Napoleon and the United States

Napoleon's Exile on Saint Helena by Franz Josef Sandman (1820)

Did he champion or oppress liberty? Did he threaten or aid the interests of the United States? Was he a monstrous dictator or an enlightened despot and culmination of the rise of a common man? Napoleon Bonaparte drew mixed opinions from citizens of the United States. An ocean away from his conquests around the Mediterranean and across Europe, Americans still felt the impact of a changing world. Napoleon influenced American fears, expansion and policies during the first decade and a half of the 19th Century. 

The French Revolution (1789-1799) with its Reign of Terror (1792-1794) challenged and redefined “freedom, equality, and liberty.” While the guillotine bloodied the streets of French cities, the question of freedom reverberated into the French colonies. Toussiant L’Ouverture led an uprising of enslaved people on the island of Haiti (Saint-Domingue) in the Caribbean, killing enslavers and attempting to establish a freer society. While L’Ouverture’s efforts mirrored the deaths of the aristocracy in France and revolutionary quest, the aspect of racial slavery in Haiti made this attempt for freedom and equality a slave insurrection in the perspective of other enslavers in the western hemisphere. Spain, Britain and France became involved in the conflict as alliances shifted and the European powers alternately feared slave insurrection and wanted to steal or protect colonial holdings.
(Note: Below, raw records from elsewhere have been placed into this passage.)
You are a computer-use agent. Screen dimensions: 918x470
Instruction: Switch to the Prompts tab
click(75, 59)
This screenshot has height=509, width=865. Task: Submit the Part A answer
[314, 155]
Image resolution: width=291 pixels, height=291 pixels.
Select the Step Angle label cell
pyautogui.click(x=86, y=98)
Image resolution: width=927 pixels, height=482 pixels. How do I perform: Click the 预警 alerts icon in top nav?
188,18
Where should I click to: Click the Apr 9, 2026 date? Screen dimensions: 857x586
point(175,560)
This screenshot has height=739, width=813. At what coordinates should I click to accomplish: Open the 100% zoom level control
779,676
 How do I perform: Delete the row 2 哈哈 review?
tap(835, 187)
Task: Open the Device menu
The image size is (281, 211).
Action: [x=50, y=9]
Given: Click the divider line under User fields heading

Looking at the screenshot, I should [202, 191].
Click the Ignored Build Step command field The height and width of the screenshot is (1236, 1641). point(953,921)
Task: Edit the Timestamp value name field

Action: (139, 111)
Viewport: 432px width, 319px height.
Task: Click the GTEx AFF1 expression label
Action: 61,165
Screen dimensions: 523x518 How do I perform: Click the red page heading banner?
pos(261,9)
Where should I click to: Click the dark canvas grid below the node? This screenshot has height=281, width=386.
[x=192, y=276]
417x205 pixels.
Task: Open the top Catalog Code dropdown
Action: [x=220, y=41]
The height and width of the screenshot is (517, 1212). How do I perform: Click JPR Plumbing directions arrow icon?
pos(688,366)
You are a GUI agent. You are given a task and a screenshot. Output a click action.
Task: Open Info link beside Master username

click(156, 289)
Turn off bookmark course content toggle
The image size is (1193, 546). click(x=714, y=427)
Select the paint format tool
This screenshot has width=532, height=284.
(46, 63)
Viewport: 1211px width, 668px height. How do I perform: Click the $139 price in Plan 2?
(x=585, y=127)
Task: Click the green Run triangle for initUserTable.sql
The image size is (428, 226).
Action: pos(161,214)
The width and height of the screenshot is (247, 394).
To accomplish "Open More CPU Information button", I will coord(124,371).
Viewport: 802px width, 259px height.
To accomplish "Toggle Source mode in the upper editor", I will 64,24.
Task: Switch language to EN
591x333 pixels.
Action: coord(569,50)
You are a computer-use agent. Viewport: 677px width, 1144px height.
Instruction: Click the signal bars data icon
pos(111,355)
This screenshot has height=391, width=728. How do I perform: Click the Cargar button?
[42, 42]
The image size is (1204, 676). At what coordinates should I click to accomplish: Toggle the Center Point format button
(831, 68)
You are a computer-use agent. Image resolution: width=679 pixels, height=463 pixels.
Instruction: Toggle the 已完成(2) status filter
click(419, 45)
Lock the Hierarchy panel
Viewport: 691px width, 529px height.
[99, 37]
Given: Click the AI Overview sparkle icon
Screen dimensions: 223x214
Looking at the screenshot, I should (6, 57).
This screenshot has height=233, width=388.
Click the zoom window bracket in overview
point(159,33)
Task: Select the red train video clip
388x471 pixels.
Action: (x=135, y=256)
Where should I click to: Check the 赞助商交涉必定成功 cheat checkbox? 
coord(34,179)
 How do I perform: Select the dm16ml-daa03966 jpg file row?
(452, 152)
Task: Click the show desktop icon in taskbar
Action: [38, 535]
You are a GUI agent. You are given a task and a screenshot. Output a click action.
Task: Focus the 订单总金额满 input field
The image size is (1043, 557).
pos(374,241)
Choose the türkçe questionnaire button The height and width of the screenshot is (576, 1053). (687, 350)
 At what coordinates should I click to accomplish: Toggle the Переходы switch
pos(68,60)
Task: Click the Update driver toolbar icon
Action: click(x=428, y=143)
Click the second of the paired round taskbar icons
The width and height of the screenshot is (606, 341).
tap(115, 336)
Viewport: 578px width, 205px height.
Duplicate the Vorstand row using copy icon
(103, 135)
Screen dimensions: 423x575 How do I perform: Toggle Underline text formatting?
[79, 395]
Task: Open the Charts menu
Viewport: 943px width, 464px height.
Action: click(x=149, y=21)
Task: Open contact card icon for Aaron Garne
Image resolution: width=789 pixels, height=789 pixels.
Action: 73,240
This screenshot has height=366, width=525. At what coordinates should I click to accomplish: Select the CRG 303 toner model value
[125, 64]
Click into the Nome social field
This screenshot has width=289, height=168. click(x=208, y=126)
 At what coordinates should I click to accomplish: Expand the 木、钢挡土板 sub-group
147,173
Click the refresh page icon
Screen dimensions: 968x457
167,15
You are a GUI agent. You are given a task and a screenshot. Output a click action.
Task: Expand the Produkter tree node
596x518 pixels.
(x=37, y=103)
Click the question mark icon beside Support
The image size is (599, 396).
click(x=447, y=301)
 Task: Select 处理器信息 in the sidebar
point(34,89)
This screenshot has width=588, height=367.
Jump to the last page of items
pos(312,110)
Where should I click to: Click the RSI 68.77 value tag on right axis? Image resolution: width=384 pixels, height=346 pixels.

The United States initially supported the suppression of L’Ouverture’s revolution, but later shifted perspective, supporting the rebels once their fight became an opposition to Napoleon’s Western Hemisphere ambitions. In Revolutionary France, the National Convention abolished slavery in France and its colonies and reflected this in the French constitutions of 1793 and 1795. However, Napoleon’s rise to power cancelled this provision and prolonged the Haitian conflict.

Bonaparte at the Bridge of Arcole, November 17, 1796

Napoleon Bonaparte came to power in France in 1799. Thomas Jefferson noted on February 2, 1800, about Napoleon: “Whatever his talents may be for war, we have no proofs that he is skilled in forming governments friendly to the people. Wherever he has meddled we have seen nothing but fragments of the old Roman government stuck into materials with which they can form no cohesion; we see the bigotry of an Italian to the antient [sic] splendour of his country, but nothing which bespeaks a luminous view of the organization of rational government. Perhaps however this may end better than we augur; and it certainly will if his head is equal to true & solid calculations of glory.” The criticism stemmed from the lack of liberty and enlightened governing. To some Americans, Napoleon’s rise to power and eventual self-proclamation as emperor in 1804 represented the death of revolutionary liberty. Napoleon’s dictatorial tendencies made him a more feared adversary when he eyed opportunity in the Caribbean and other parts of North America.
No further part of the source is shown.